- The Washington Times - Friday, March 3, 2006

Tom Hoppe was raised the son of an autoworker, the great-grandson of another. And when he graduated high school, it seemed natural Mr. Hoppe would join his classmates and find steady work on the production line, too.

But in recent years, he hasn’t so much held a steady job as chased a moving target.

As the world’s largest automaker has shrunk — closing plants, cutting shifts and eliminating jobs — Mr. Hoppe has moved seven times from factory to factory, in pursuit of a paycheck and a pension.

Mr. Hoppe and thousands of workers like him call themselves “GM gypsies.” And with General Motors Corp. and Ford Motor Co. set to close factories again, many of the workers who remain on board may well have to follow their migratory lead. But will there be enough jobs left for them?

“I’m always getting ready to leave. Some GM workers just keep their stuff in boxes,” says Mr. Hoppe, a 28-year GM veteran who expects his current job at a plant in Lake Orion, Mich., to be cut this spring when production is scaled back. “You never know.”

The uncertainty built into a job on GM and Ford assembly lines was once unimaginable. Many GM gypsies, and their Ford counterparts, are the sons and daughters of auto workers who toiled until retirement at a single plant and promised their children they would be able to do the same.

“People looked at jobs in the auto plants like property, like something that they owned, something that could be passed down from father to sons,” said Gary Chaison, a professor of industrial relations at Clark University. “That was pretty much making it for a lot of people.”

That changed in the 1980s when GM, and Ford to a lesser extent, went through wrenching changes, closing plants and revamping manufacturing technology.

In the past 20 years, GM and spun-off parts supplier Delphi Corp. have closed 110 plants (while opening 34 new ones) and eliminated more than 300,000 hourly jobs, mostly through attrition, said Sean McAlinden, chief economist with the Center for Automotive Research in Ann Arbor, Mich.

Workers hit the road to hold onto prized jobs. Over the past two decades, Mr. McAlinden estimates 80,000 GM production workers have moved at least 300 miles to take a new job with the automaker.

While such moves are common for white-collar workers, they have resulted in dramatic and sometimes uneasy changes for many production workers, uprooting families, stretching commutes to hours and causing tensions on assembly lines between transplants and old-timers.

To ease the strain, the United Auto Workers union won benefits for workers whose jobs are eliminated, granting substantial incentives both to relocate for jobs in distant plants, as well as to stay put.

But the union’s contracts with GM and Ford expire in fall 2007, fueling widespread doubt about whether those benefits will remain intact.
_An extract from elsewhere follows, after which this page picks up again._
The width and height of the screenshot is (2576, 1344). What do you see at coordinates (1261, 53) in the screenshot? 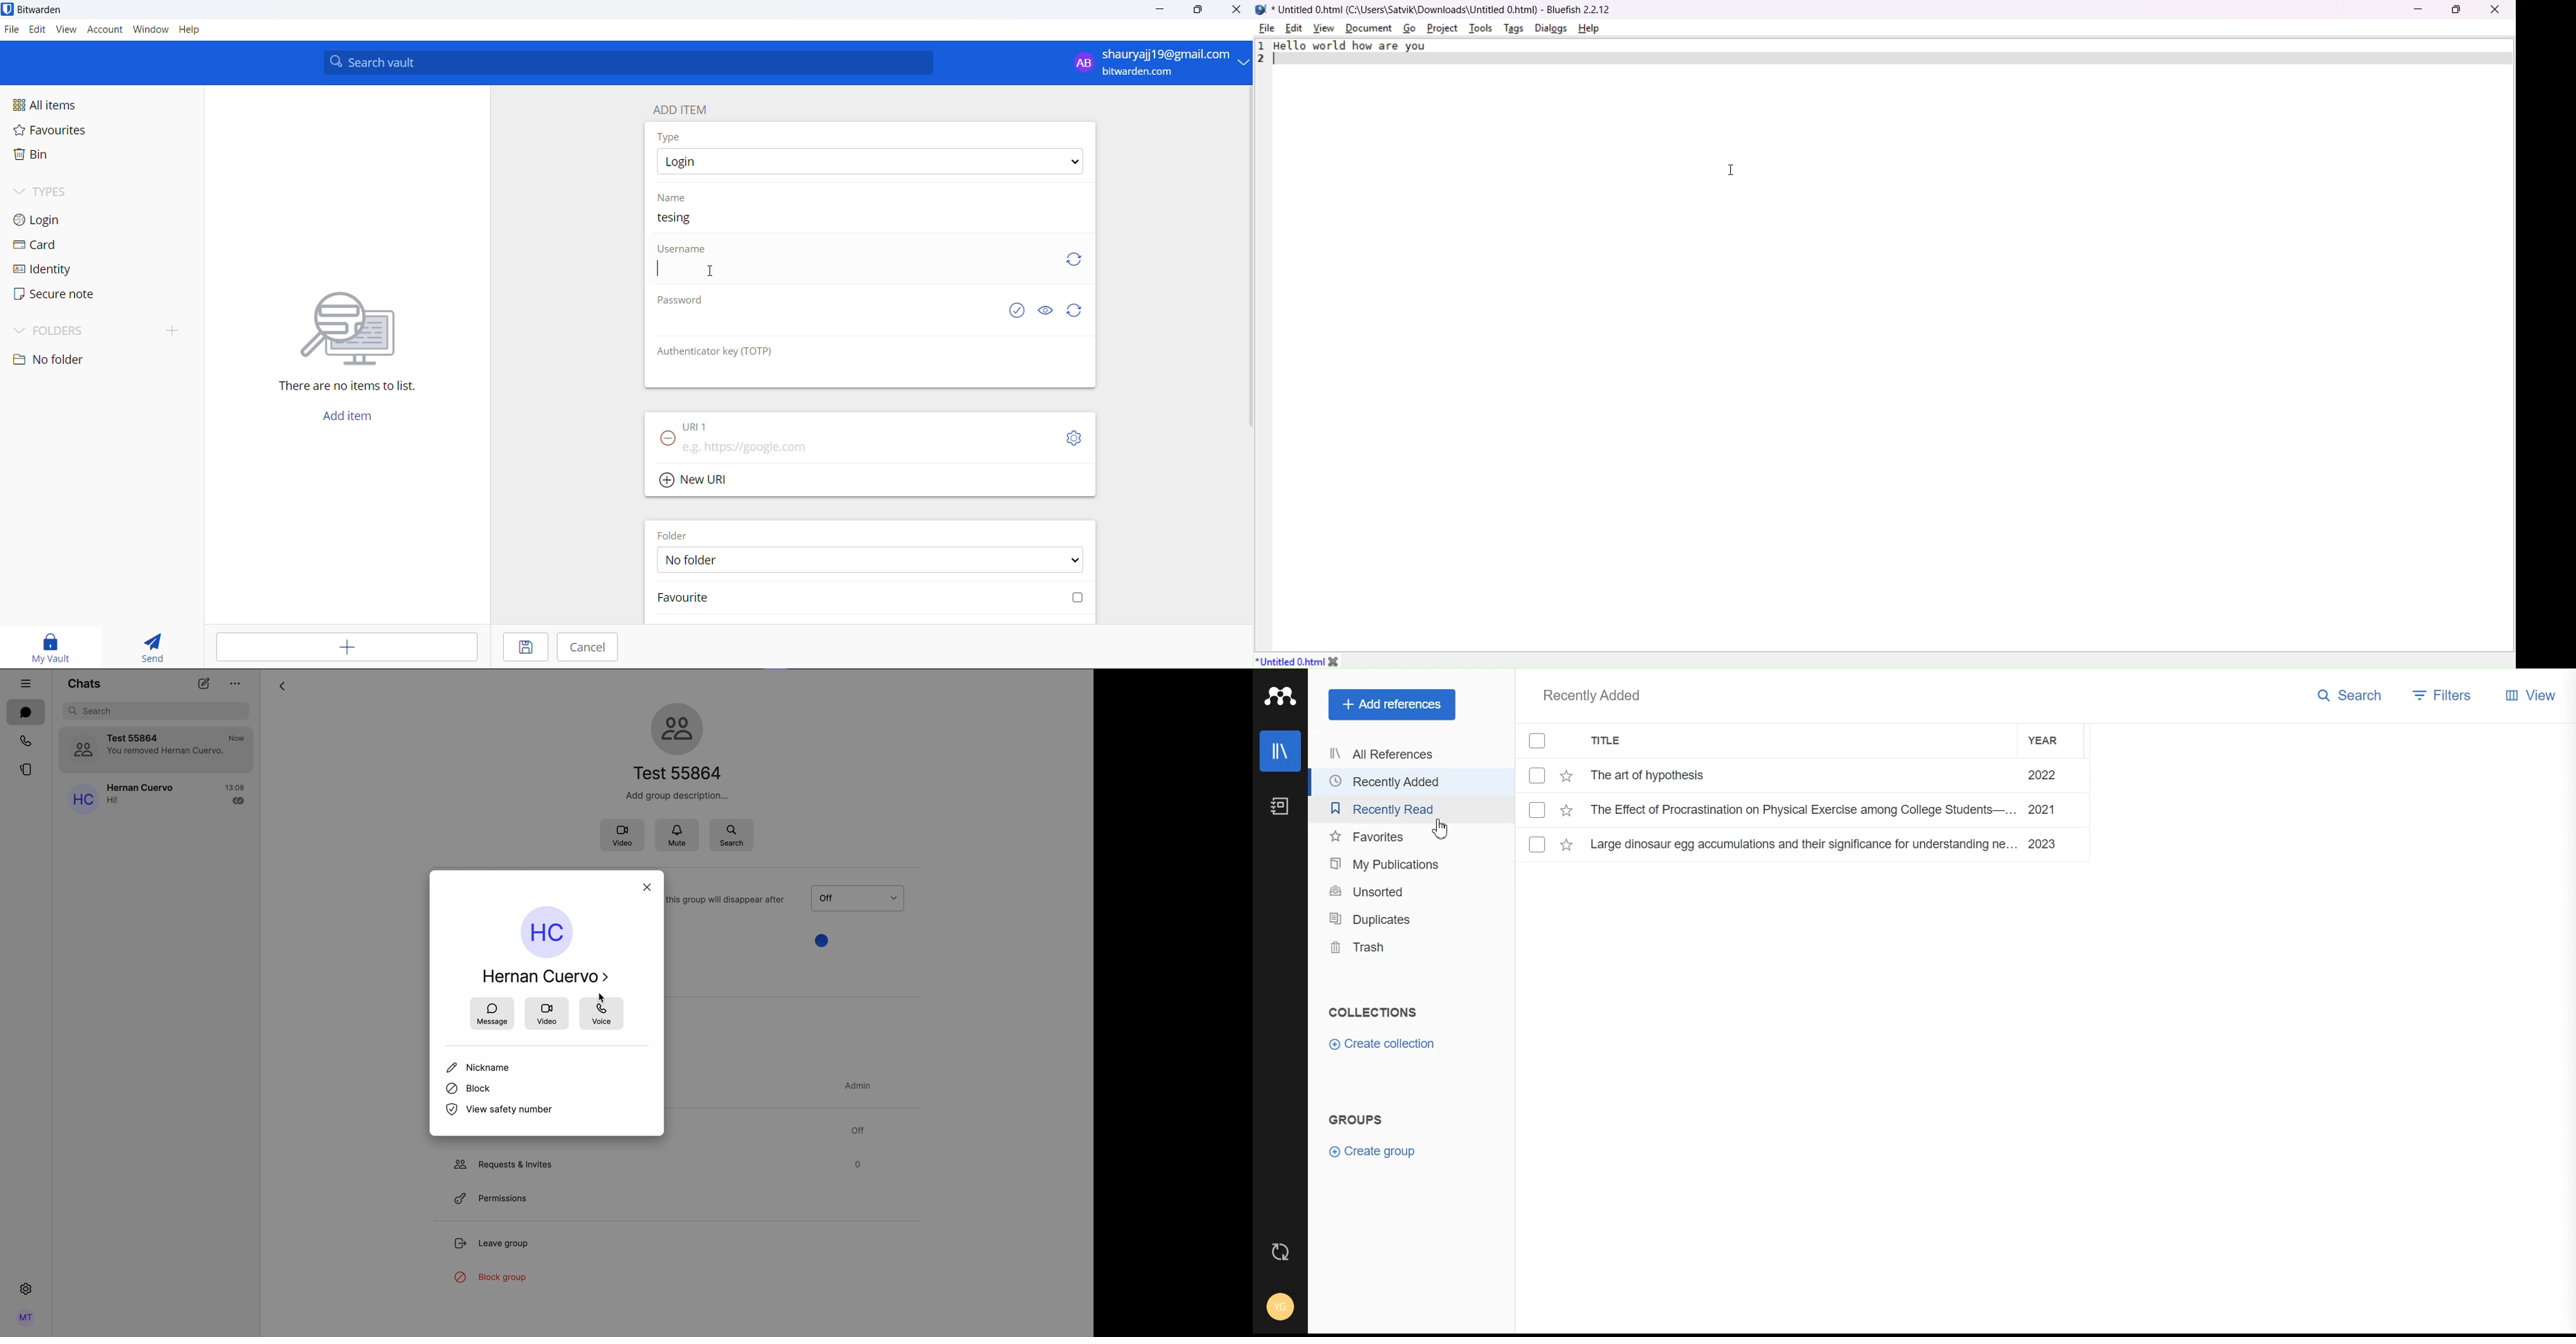
I see `line number` at bounding box center [1261, 53].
Meanwhile, GM plans to cut 30,000 jobs by closing plants in cities such as St. Louis and Oklahoma City where it has few nearby operations, focusing remaining manufacturing on its Midwest core. The closings and a new contract likely will force many of the workers at those plants to choose between hanging it up or relocating.

“There will be another burst of gypsy moves. GM will have to move another 20,000 to 30,000 in the next two to three years,” Mr. McAlinden said. “You’re really going to have to get a lot of these people to retire or move back to Michigan and Ohio.”

As GM moves forward with closings, it will try to persuade older workers — the average GM production worker is just shy of 50 — to retire. That could lead up to 45,000 people leaving the automaker and creating openings, he said.

But not all observers agree, noting that the unsettling shifts at work in the auto business make it difficult to predict what comes next.

The plant closings could severely limit the choices of many workers, eliminating their own jobs and creating increased uncertainty about the plants and jobs that remain, Mr. Chaison said.

“Not only will [workers] be pushed by plant closings, but the closings will be so widespread that there won’t be anything pulling them to another job either,” he said.